ARTIK SORUMLU CUMHURBAŞKANIDIR VE HESAP VERMEKTEN KAÇMA İMKANI YOKTUR
Diğer maddeler mevcut sistemden Cumhurbaşkanlığı sistemine geçişi düzenliyor. En önemlisi de Cumhurbaşkanlığı ve Başbakanlığın birleştiriliyor olmasıdır. İki yürütme yerine gücünü milletten alan bir tek yürütme ortaya çıkıyor. Millet kime oy verdiğini, kimden icraat beklediğini, kime hesap soracağını bilecektir. Bu kişi artık Cumhurbaşkanıdır. Bu kişinin de sorumluluktan kaçma imkanı yoktur.
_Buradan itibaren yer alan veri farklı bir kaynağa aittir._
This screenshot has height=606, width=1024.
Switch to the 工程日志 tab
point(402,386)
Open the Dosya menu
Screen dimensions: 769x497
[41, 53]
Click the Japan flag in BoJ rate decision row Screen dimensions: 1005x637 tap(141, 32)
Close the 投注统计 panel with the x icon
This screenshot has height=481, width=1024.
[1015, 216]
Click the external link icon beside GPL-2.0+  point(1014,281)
AYDA BİR SEÇİM YAPILMASINA SON
Cumhurbaşkanlığı ve meclis seçimleri 5 yılda bir yapılacaktır. Bu kadar büyük maliyetlerle bu kadar zaman harcanmayacak. Ayda bir seçim oldu bu ülkede neler yaşadık ya? Ayda bir seçimin olduğu, başbakanın değiştiği ülkede istikrar olur mu? 16 ayda bir hükümet değişmiş ortalamaya bakınca. Burada istikrar olmaz. Bunu kim kaldırdı biz kaldırdık. Belediyeler gibi bu seçim de 5 yılda bir olacak. Krizler döneminin kapanması sağlanmış olacak.
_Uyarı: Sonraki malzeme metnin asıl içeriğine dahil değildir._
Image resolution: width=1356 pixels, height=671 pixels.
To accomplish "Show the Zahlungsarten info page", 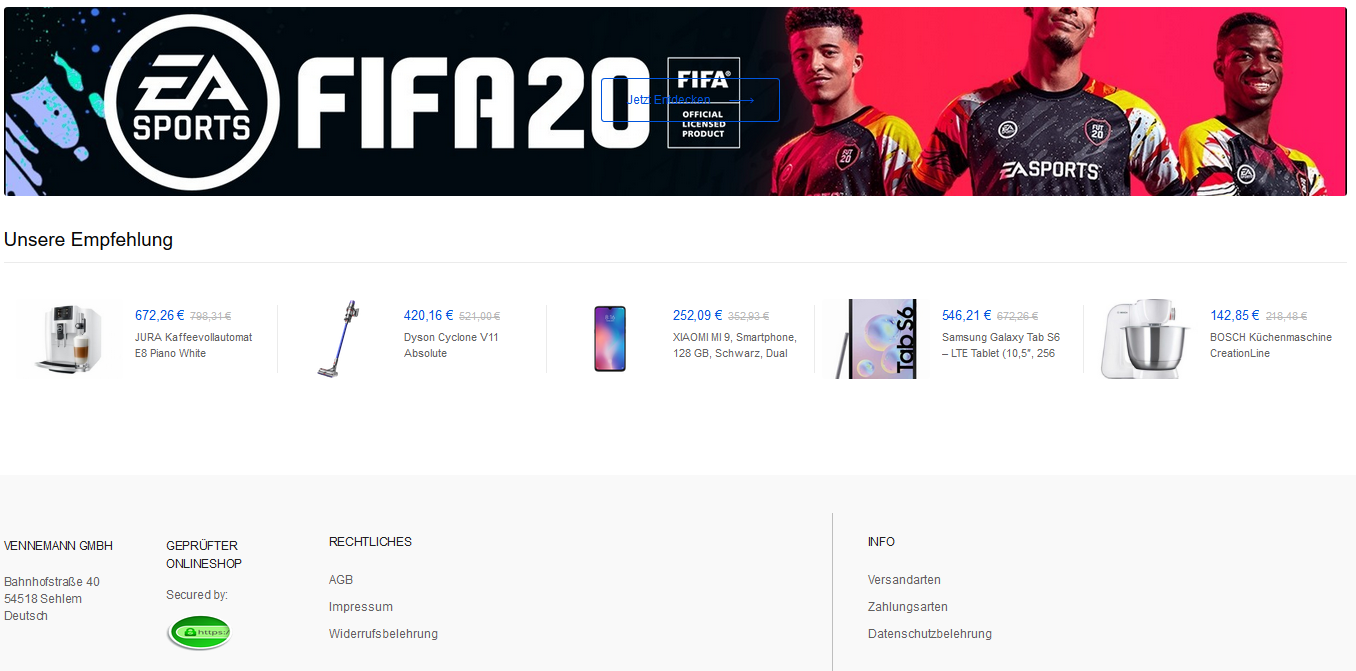I will (908, 607).
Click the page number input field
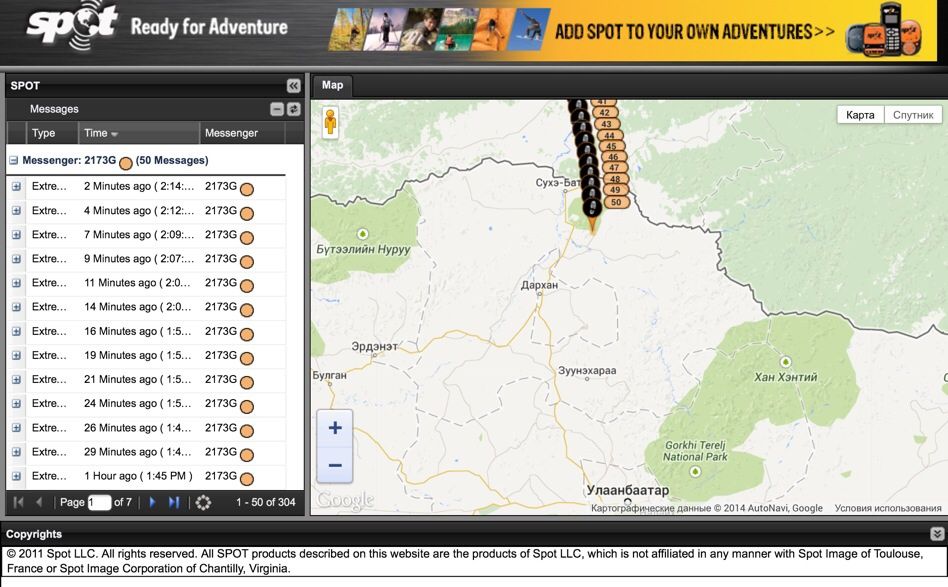 [99, 502]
KARARNAME DEĞİL KANUN ÜSTÜN VE ONU DA MECLİS YAPIYOR
Bir diğer önemli husus Cumhurbaşkanına kararname çıkarma yetkisi vererek yürütmenin daha hızlı olması veriliyor. Dikkat edin kanun değil kararname yetkisi veriliyor. Ayrıntılı sınırlamalarla birlikte... En önemlisi de kanunun kararnameden üstün olduğunun belirtilmesidir. Yasama organı meclis olduğuna göre elbette bu konuda üstünlük ve öncelik oraya verilmelidir. Ve öyle yapılmaktadır. Tüm kanun yetkileri meclise ait.
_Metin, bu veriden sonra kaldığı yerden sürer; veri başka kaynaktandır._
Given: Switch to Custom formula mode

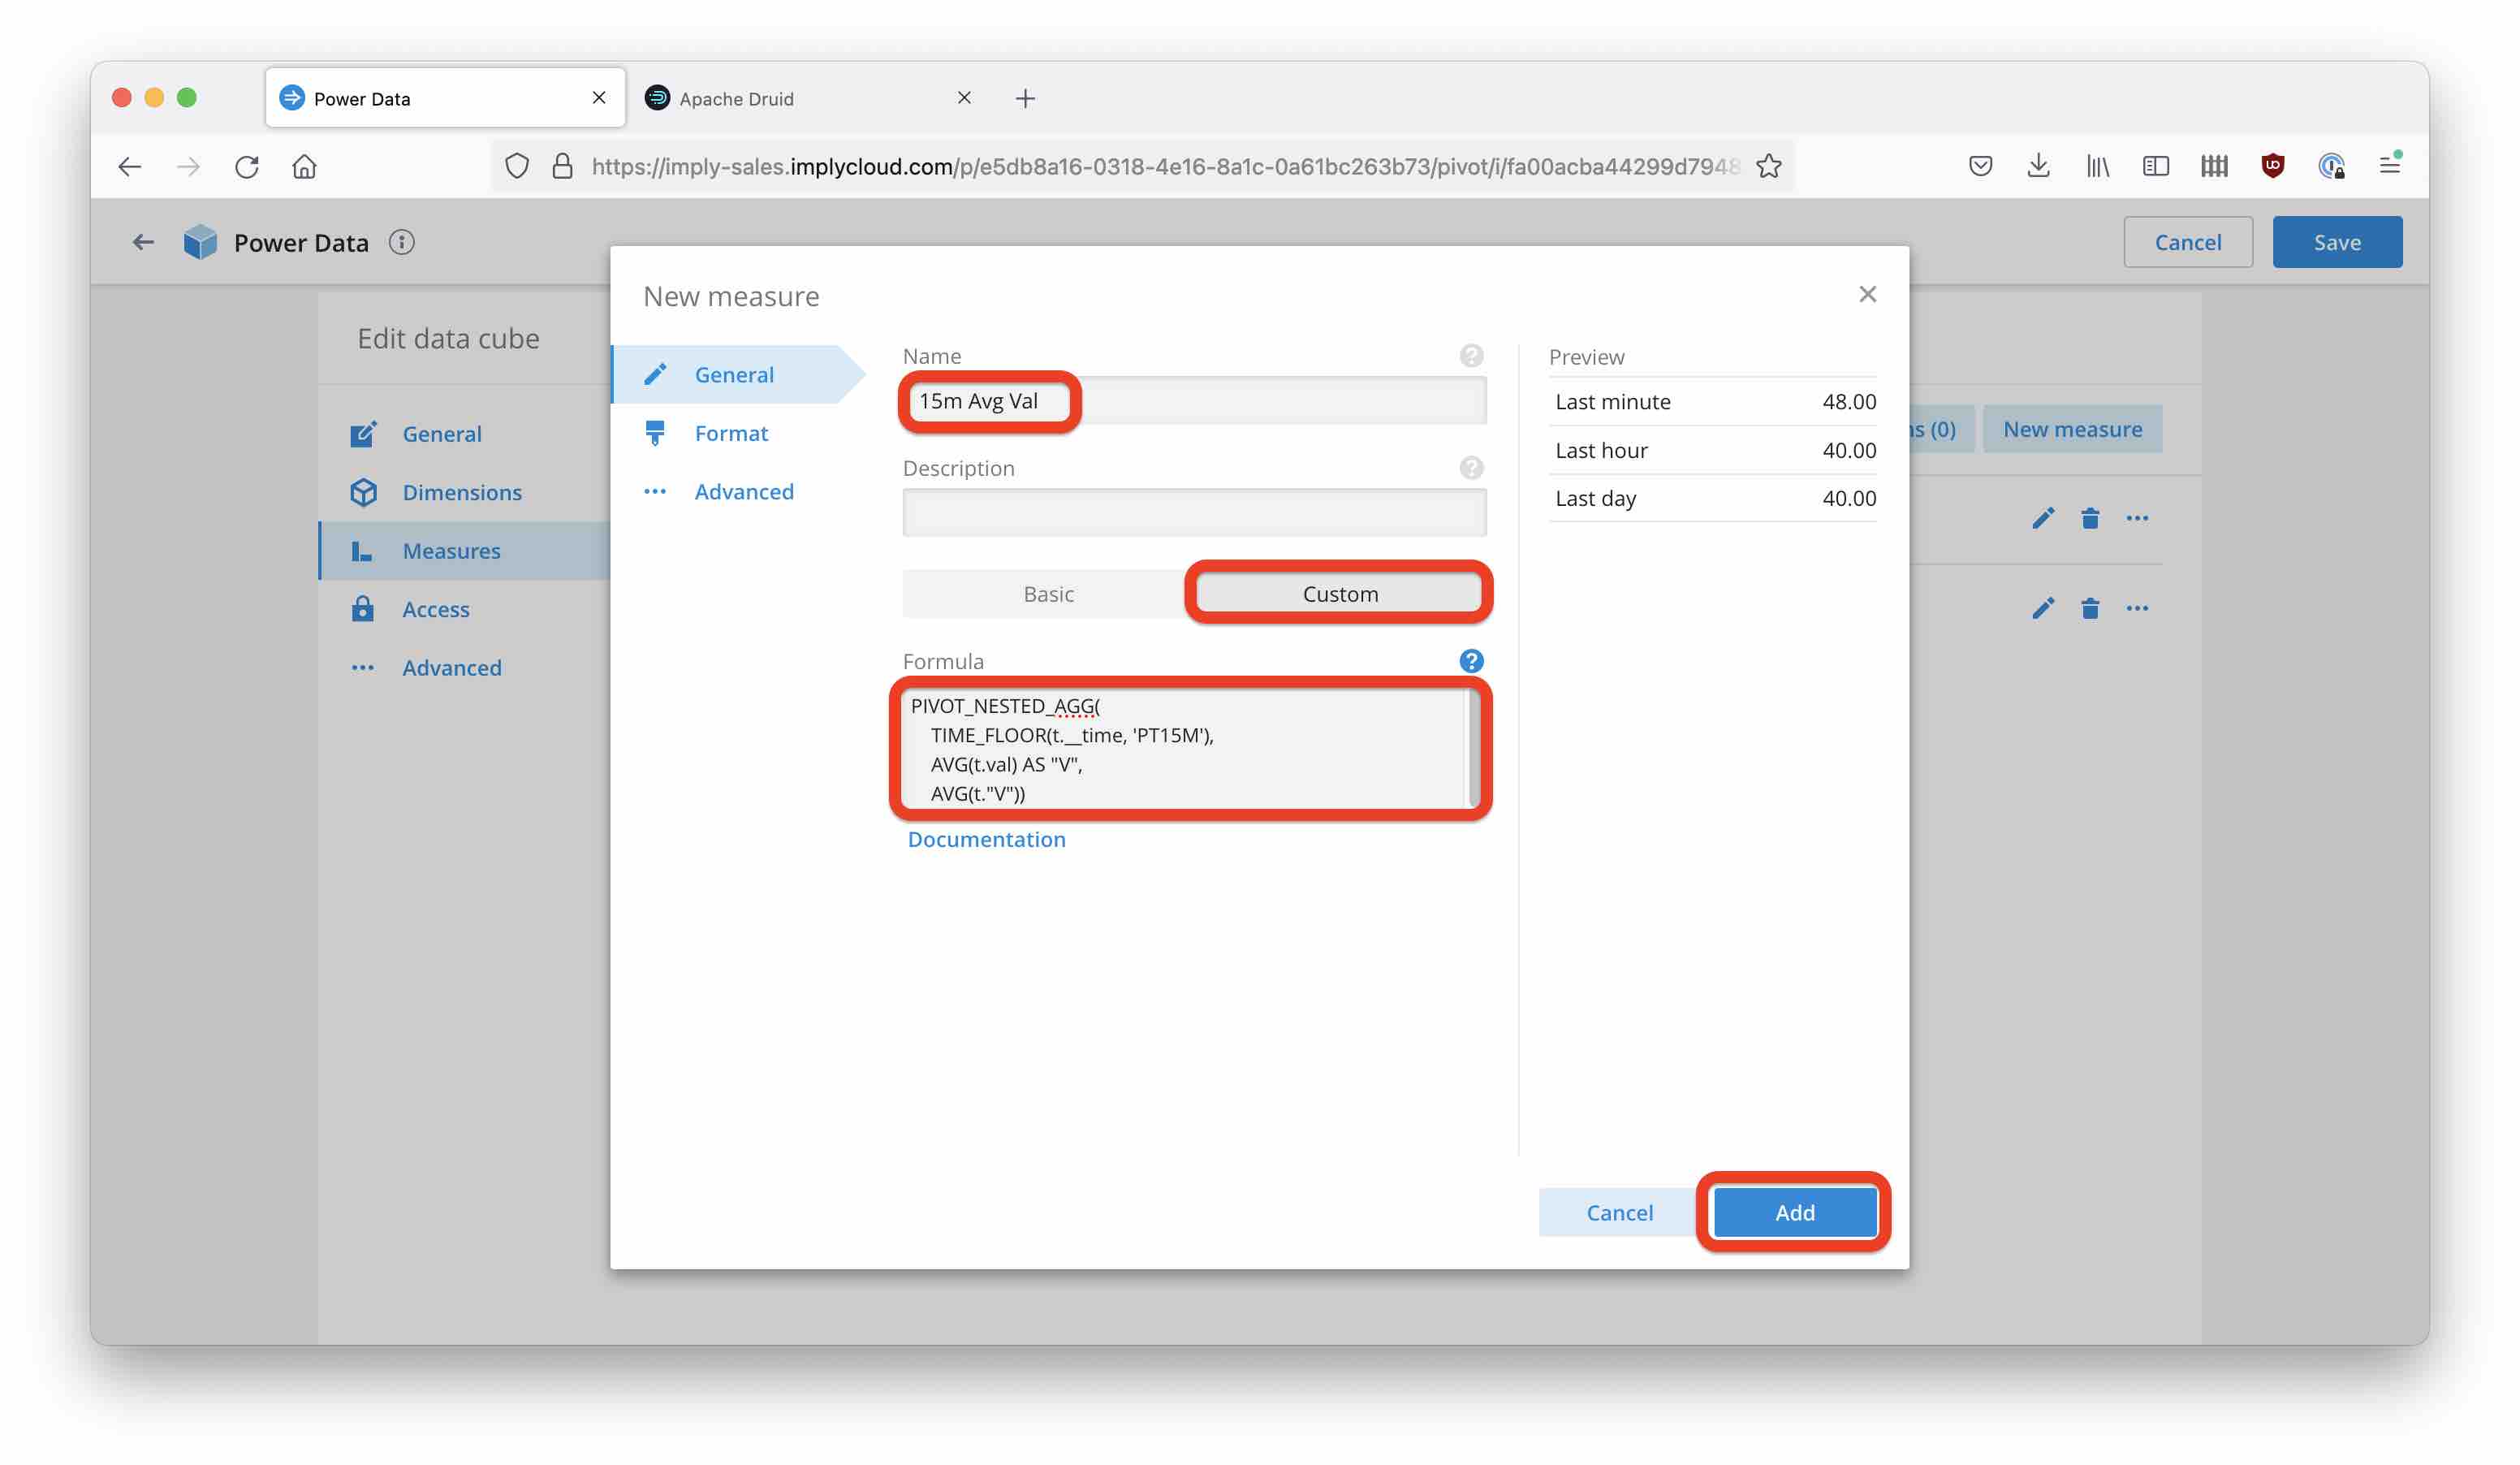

FESİHTE BİRLİKTELİK İLİŞKİSİ GELİYOR
Seçimleri kim talep ederse etsin ikisi beraber olacak. Cumhurbaşkanı ile meclis arasında böyle bir ilişki tesis ediliyor. Cumhurbaşkanını doğrudan halkın seçmesi sağlanırken partileriyle ilişkisini kesme şartı koşularak gerçekçi olmayan bir yöntem öngörülmüştür. Benim mesela kurucusu olduğum partimle ilişkim kesildi. Yeni değişiklikle bu yanlış düzeltiliyor. Zaten siyasi olan Cumhurbaşkanının partili olmasının önü açılıyor.
CUMHURBAŞKANI HESAP VERİYOR
Yine mevcutta Cumhurbaşkanı vatana ihanet dışında sorumsuzdur. Yeni sistemde denetim mekanizması ve Cumhrubaşkanını sorumlu hale getiriliyor. Böylece Meclisin Cumhurbaşkanı ile birlikte yardımcı ve bakanları denetlenebilecek. Ceza gerektiren durumlarda Cumhurbaşkanı Yüca Divanda yargılanabilecek. Cumhurbaşkanının la Yüs'el olmadığı denetlenebildiği demokratik bir tablo ortaya çıkıyor.
Yeni anayasa Türk milletinin ve Türk devletinin geleceğini aydınlatarak 2023 hedefi ve 2071'in şekillenmesini sağlayacak, yeni Türkiye'nin müjdesi haline gelecektir. Bu 'Büyük Türkiye' olacaktır. Bu mesele Recep Tayyip Erdoğan'ın kişisel meselesi ya da AK Parti'nin veya MHP'nin parti meselesi değildir. Bu ülkenin meselesidir.
SİSTEMDE KALICI HALE GETİRMEK İSTİYORUZ
Biz sorun yaşamıyoruz ama bu durumun sistemin doğruluğundan değil. Şahsım ve hükümetin uyumundandır. İşte biz bu durumu sisteme bağlıyoruz. Şahıslar geçici. 2 metreküplük bir mezar şahısları götürür. Kim olursan ol. Biz bunu sistemde kalıcı hale getirmek istiyoruz.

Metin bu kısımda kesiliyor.